I’ve just spent the last hour revising a flash piece whose characters I love. We writers should love our characters, right? Which should motivate us to leap to the keyboard and pick through their laundry and breakfast dishes and unread emails to find the torn sleeve and the half-eaten bran muffin and the message from their college sweetheart they haven’t spoken to in decades that will help us shape the next draft.
Except sometimes it can feel like doing chores. And no one likes doing chores.
So we—and here, by we I mean me—bribe our writers to sit and work.

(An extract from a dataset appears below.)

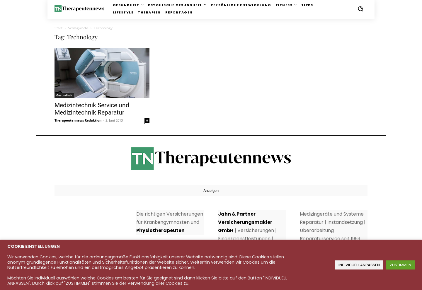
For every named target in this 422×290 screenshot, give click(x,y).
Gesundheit (64, 95)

It’s not the only way I get myself motivated to work. I’ve found the Pomodoro technique helpful. (Fitfully napping babies are, I’ve decided, sweet little Pomodoro timers.) And I certainly don’t use motivational tools every time I write—I don’t find that I need anything besides the allure of exploring new ground for writing first drafts. But I have found a fluffy coffee or some chocolate now and again that I’ll only allow myself to have if I am actively writing to be the enticement to get myself in front of my computer to work.

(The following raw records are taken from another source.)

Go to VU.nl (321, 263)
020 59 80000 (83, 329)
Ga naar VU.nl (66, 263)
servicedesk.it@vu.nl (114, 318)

I’ve always been drawn to E. L. Doctorow’s explanation of novel drafting: “it’s like driving a car at night: you never see further than your headlights, but you can make the whole trip that way.” When you’re going through unknown territory, there’s something exciting about seeing the way the trees change as you drive further north, for example, clusters of pines giving way to solitary elms. But when you’re driving through familiar territory, making that fourth or fifth pass through the book, when the characters argue in the back seat the whole way and it’s raining and they’ve closed your exit from the highway and the windshield wipers suddenly start squawking, what then?
You get yourself a coffee for the trip. A fancy one with foam and chocolate. A big one.
As 2015 comes to an end and the new year begins, I’ve been thinking about how my at times indulgent writer bribes fit into my goals for 2016. Much of my to do list involves revision: a YA SF novel that’s been sitting around since I drafted it in 2012 (ack!); a novella that I just finished the first draft of a week ago; several stories and poems that I’ve made one, two, five passes through and that still need considerable work. In other words, I should stock up on the hazelnut coffee and get the big bag of the dark chocolate squares.
Often, I’ll read the acknowledgments sections in books, looking for insights into where and when the book was written and who the author thanks for their support in completing the work. What I’d love to see, maybe just once, is a count of how many lattes or ounces of chocolate or cups of tea the author partook in to see the project through to completion. Really, isn’t this just another measure of how much work it took to get that copy of the book into the readers’ hands?
So, what about you? What are your most effective writer bribes? And when do you need them most?